**PROBLEM DETAILS**
With the pictures omitted, repeat exactly the lines below starting with the line that has "Task: Focus the" and going on through the line that has "Task: Click the".

Stored records
Content starts

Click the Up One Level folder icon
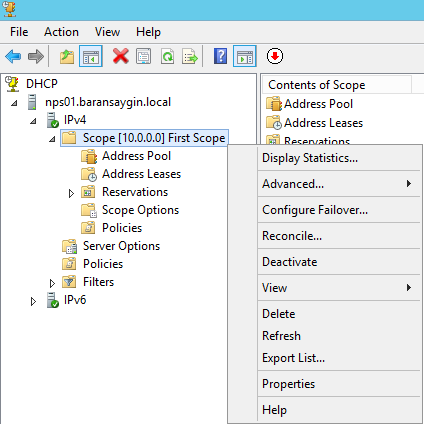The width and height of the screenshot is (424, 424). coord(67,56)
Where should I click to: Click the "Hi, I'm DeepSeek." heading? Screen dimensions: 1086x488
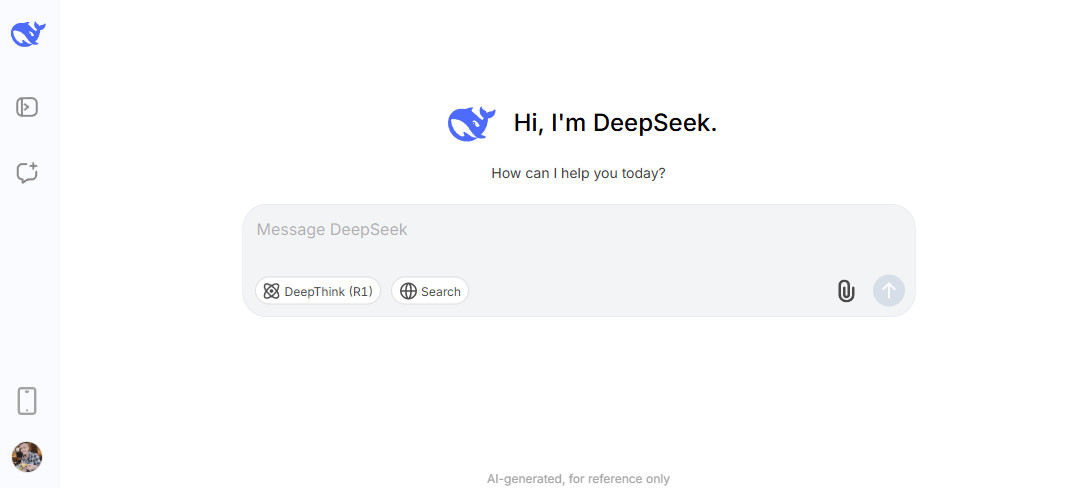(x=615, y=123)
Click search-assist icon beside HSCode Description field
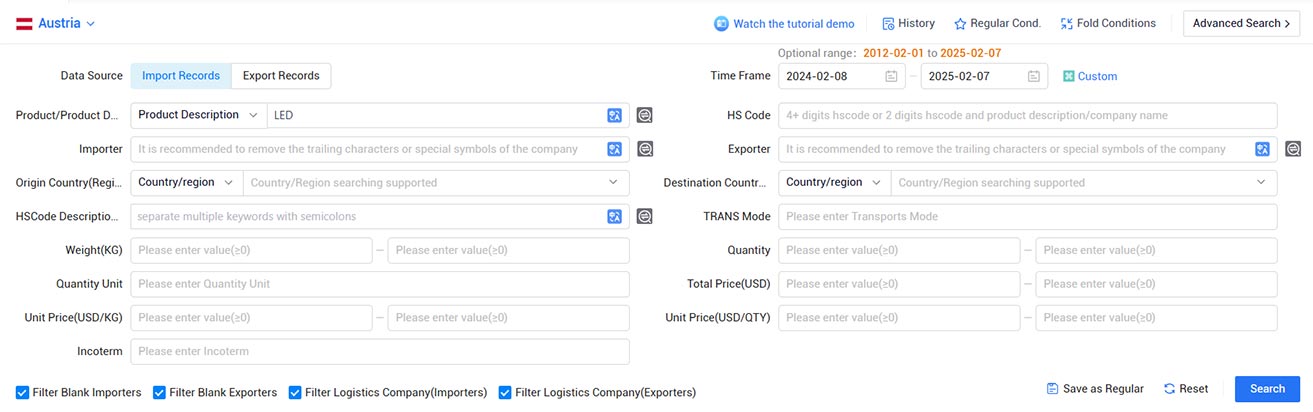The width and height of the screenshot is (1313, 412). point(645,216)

Content ends
Content starts

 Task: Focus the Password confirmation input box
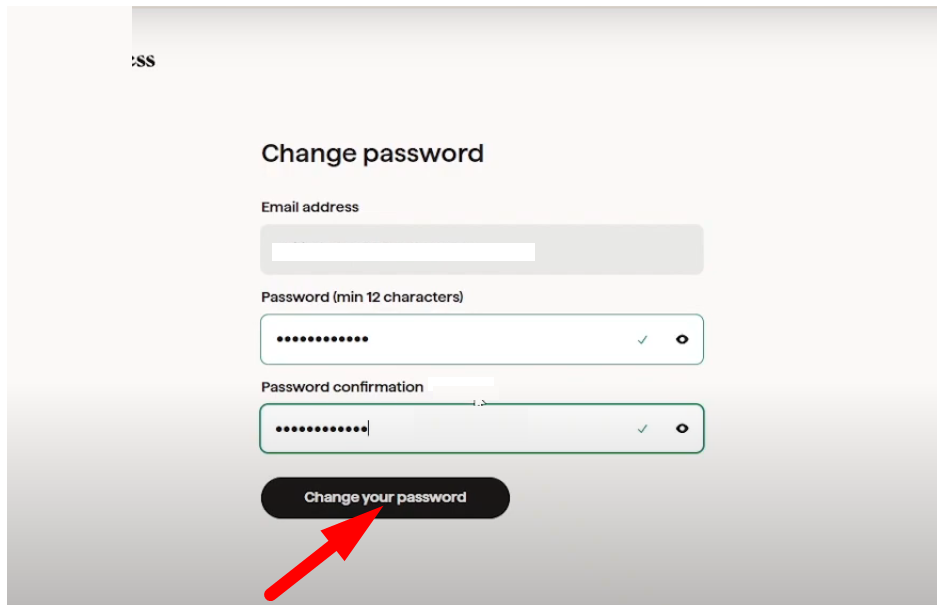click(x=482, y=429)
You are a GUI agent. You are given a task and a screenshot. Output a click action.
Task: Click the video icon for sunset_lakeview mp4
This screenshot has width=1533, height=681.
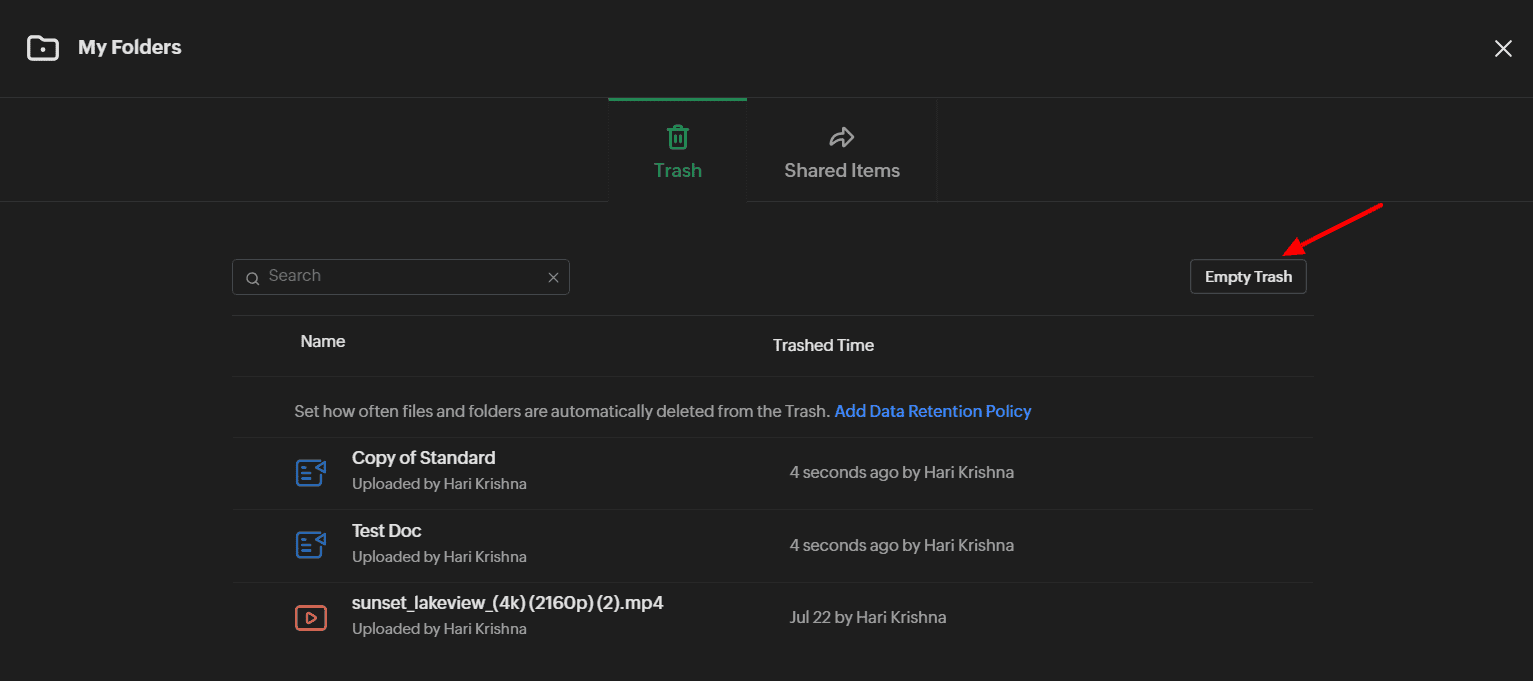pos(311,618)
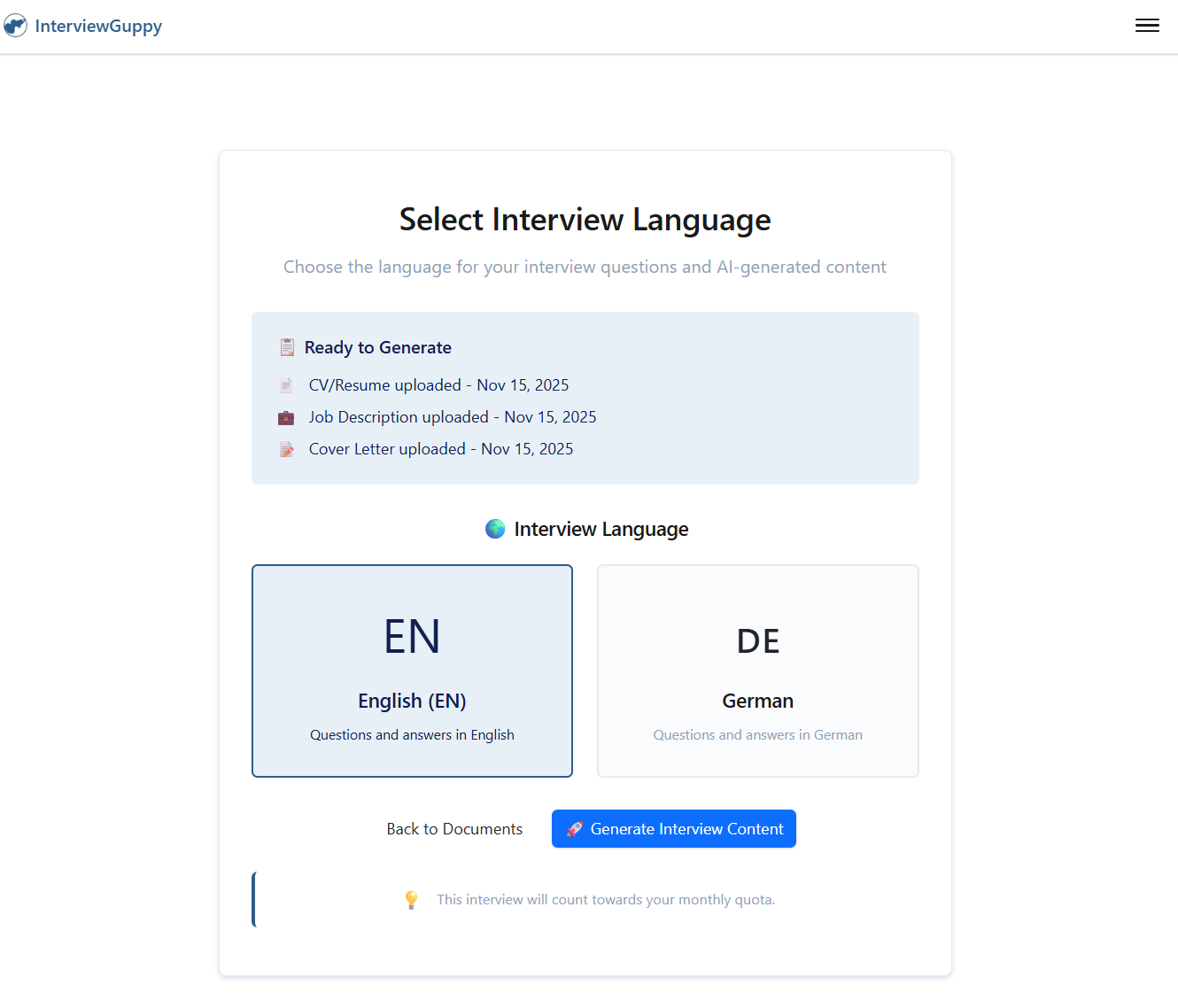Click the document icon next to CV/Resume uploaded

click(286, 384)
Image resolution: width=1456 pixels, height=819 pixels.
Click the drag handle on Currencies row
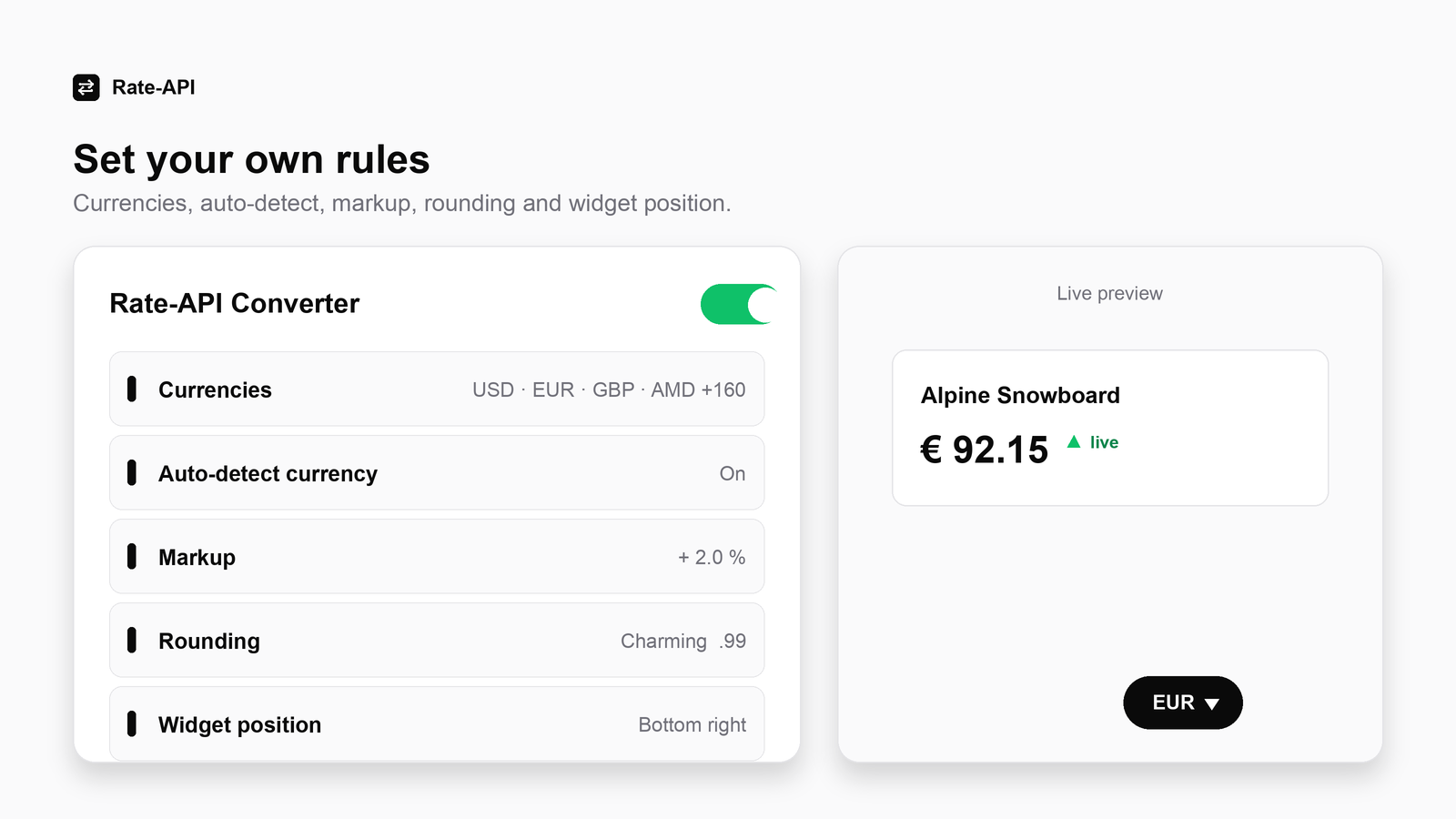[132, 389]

Content ends

**RESPONSE BELOW**
 Task: Focus the Password confirmation input box
click(x=482, y=429)
You are a GUI agent. You are given a task and a screenshot. Output a click action.
Task: Click the video icon for sunset_lakeview mp4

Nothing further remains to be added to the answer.